In the first six months, expect to:
- Support Infrastructure design, architecture, and implementation support.
- Have opportunities to be involved in network design, identification of new technologies to support the business, and resolve infrastructure compatibility and performance problems as they arise.
- Participate in the on-call rotation schedule (during business and after hours) to support all infrastructure related systems.
- Report any downtime or performance issues faced by the system, drill down to find out what caused it and coordinate with other teams to resolve them.
- Handle incident resolution if a developer is not needed.
- Participate in our Disaster Recovery, change control, and security standards initiatives.
In the first year, expect to:
- Communicate with key partners on project engagements.
- Partner closely with our teams in the engineering area to develop infrastructure automation and management solutions with a strong focus on scalability, observability, automation, reliability, security, and quality in Google Cloud Platform.
- Plan and coordinate testing of changes, upgrades, patches, new releases, and new services.
- Participate in technology initiatives that enable developers to deliver their services to our customers with a minimal amount of friction and a high degree of quality.
- Experience with Kubernetes environments: production operations, troubleshooting, debugging, cluster provisioning and management.
- Be proficient in deploying automation with tools like ansible and terraform, as well as version control.
- Be eager to help teammates, share knowledge with them, and learn from them.
- Previous experience managing infrastructure configuration and provisioning through code for large, distributed systems on public cloud platforms (AWS, GCP).
- Solid understanding of Linux debugging, LAN and WAN networking, IP addressing, Load Balancing, VPNs, and routing.
- A strong understanding of modern systems and service-related security methodologies.
- Hands-on experience with system and application metrics collection and alerting services like Graphite, Grafana, Prometheus, InfluxDB, Sensu, or others.

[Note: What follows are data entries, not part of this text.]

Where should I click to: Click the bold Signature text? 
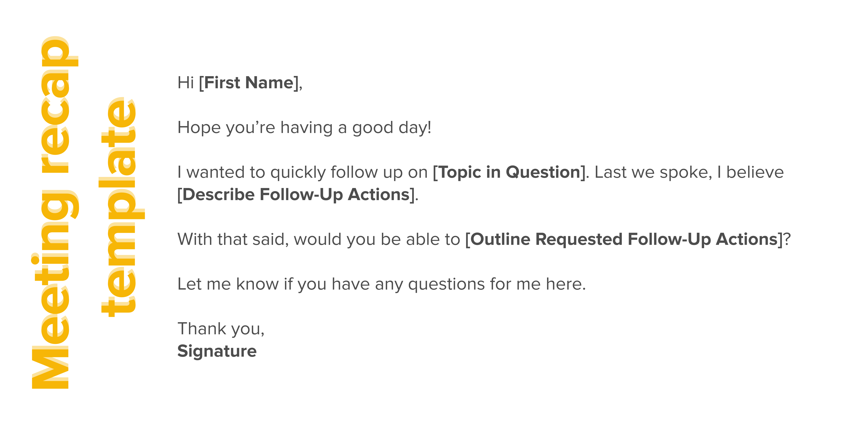tap(217, 351)
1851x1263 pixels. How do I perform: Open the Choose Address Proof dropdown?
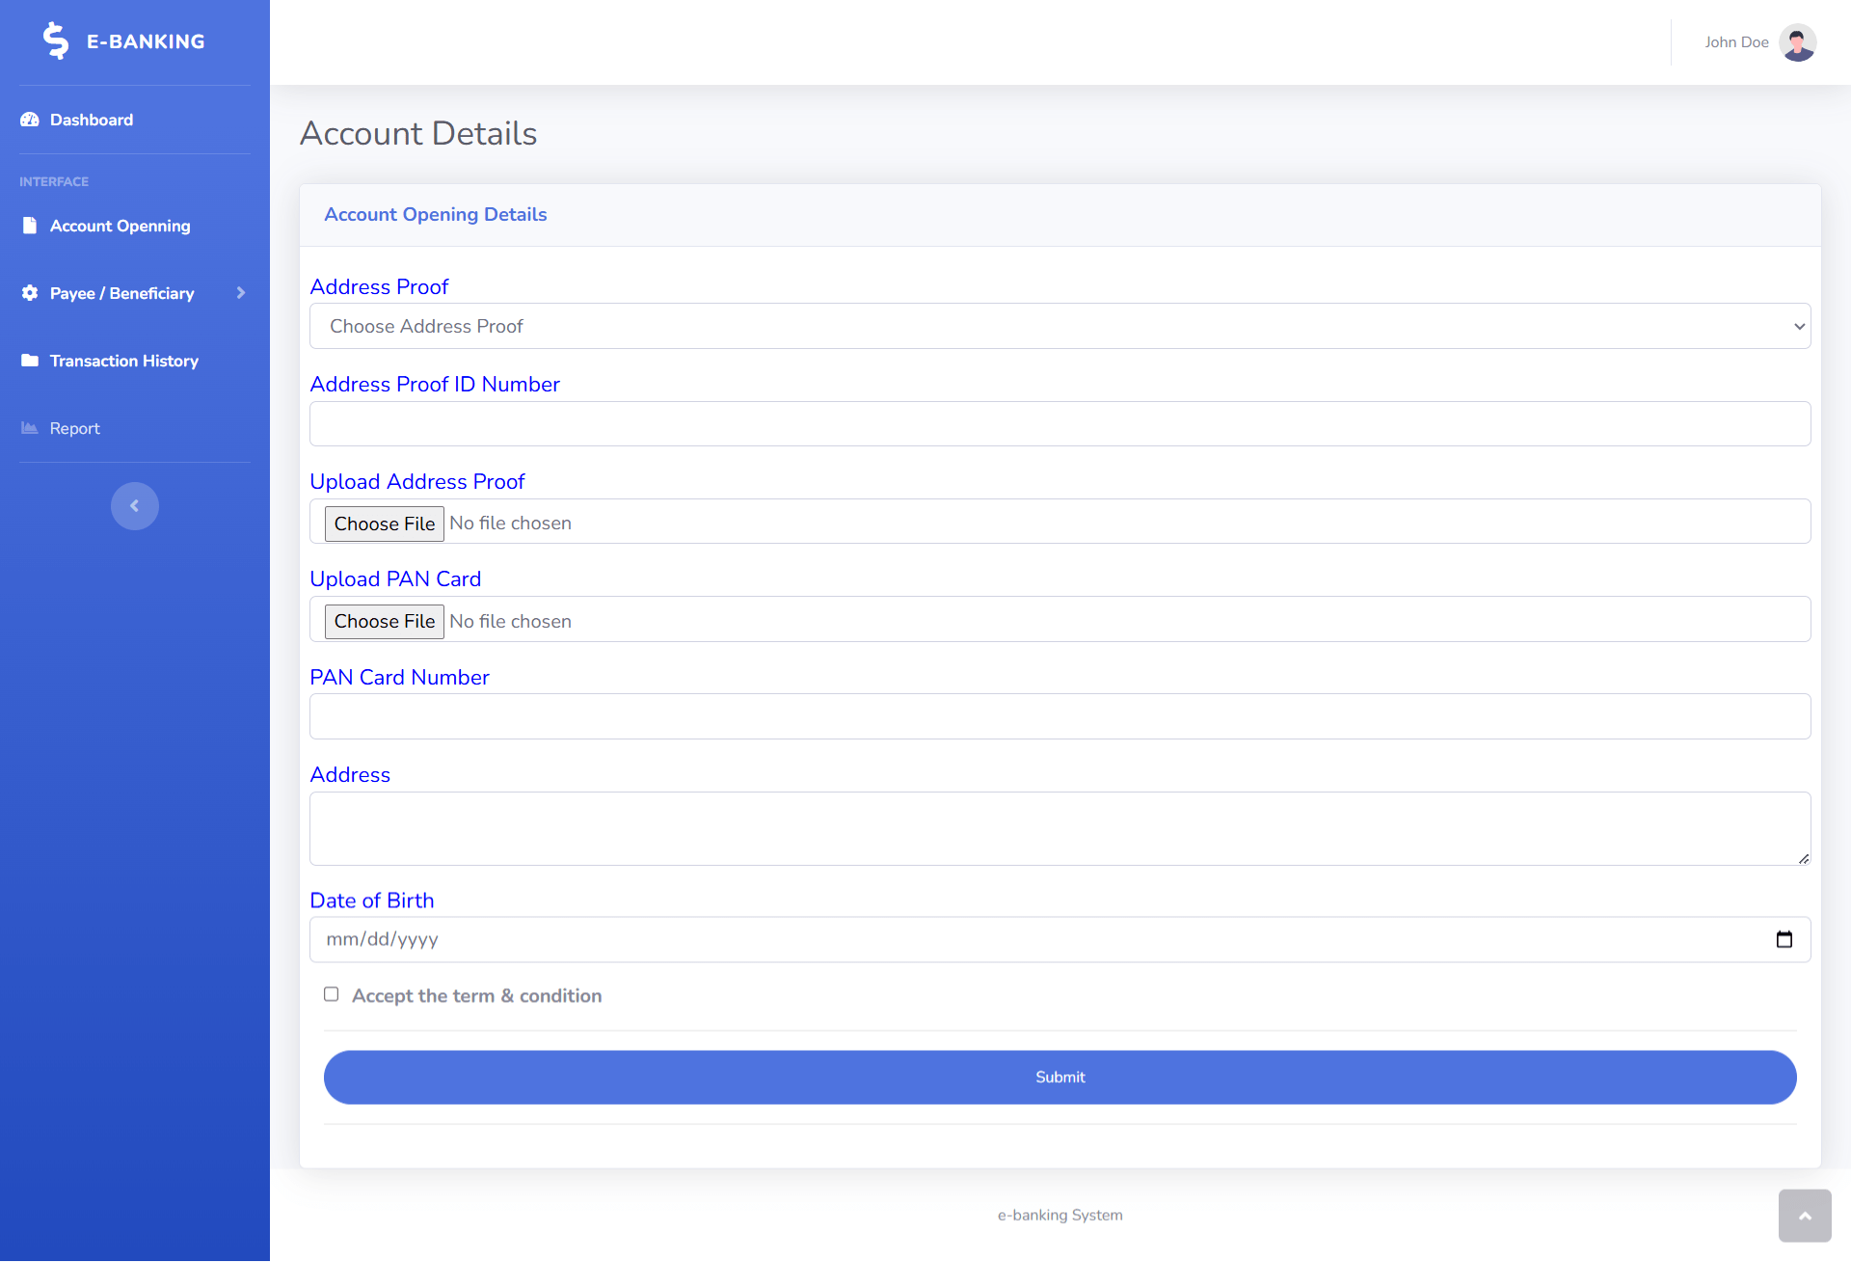pos(1060,326)
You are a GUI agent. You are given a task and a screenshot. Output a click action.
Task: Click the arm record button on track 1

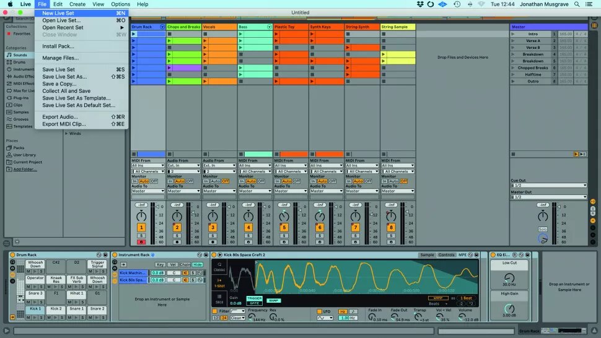tap(141, 241)
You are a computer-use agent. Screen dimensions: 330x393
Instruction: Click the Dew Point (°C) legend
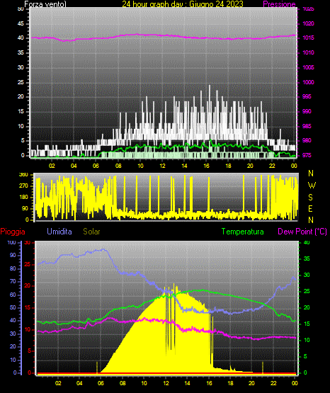[302, 232]
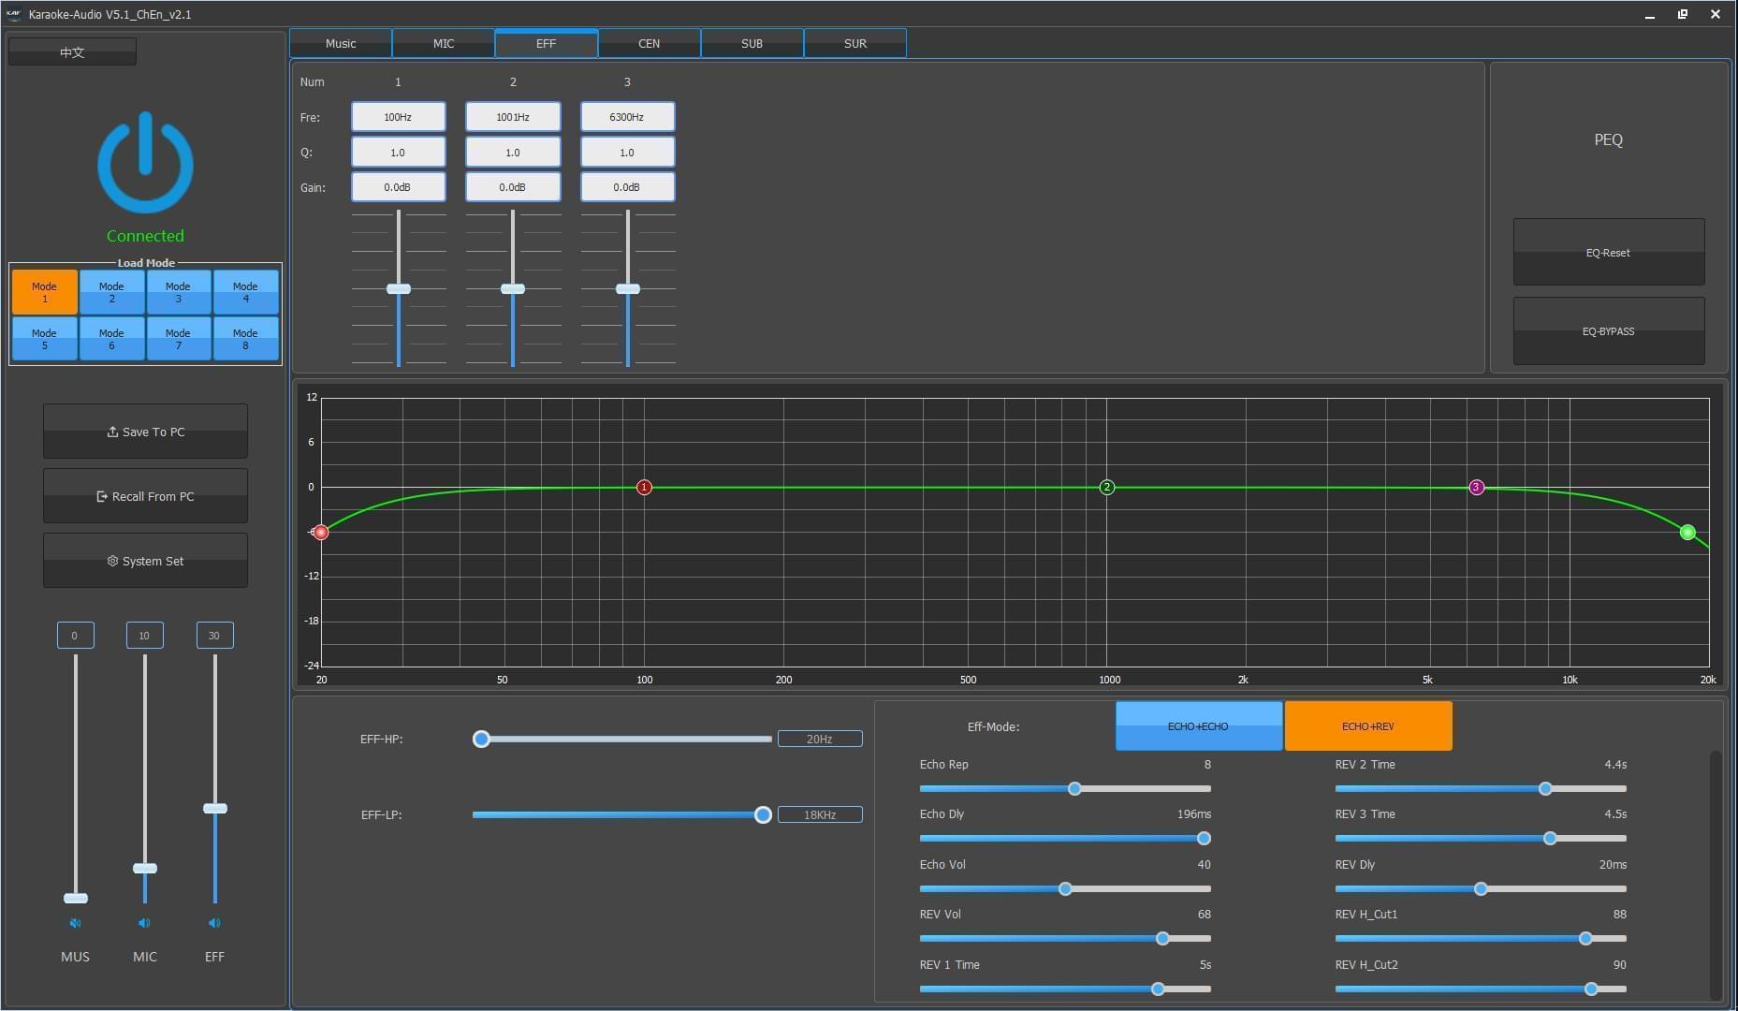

A keen focus on what makes a system observable.
- Proficient in scripting languages such as Python, Bash, Ruby, etc.
- Understanding of and experience with continuous integration and continuous deployment patterns and tools such as Jenkins and Travis.
- Outstanding troubleshooting skills. Experience in resolving difficult problems through various troubleshooting protocols and processes.
- Experience with Docker, Docker Compose, and building optimized docker files.
- Experience running RDBMS. PostgreSQL experience is an added advantage.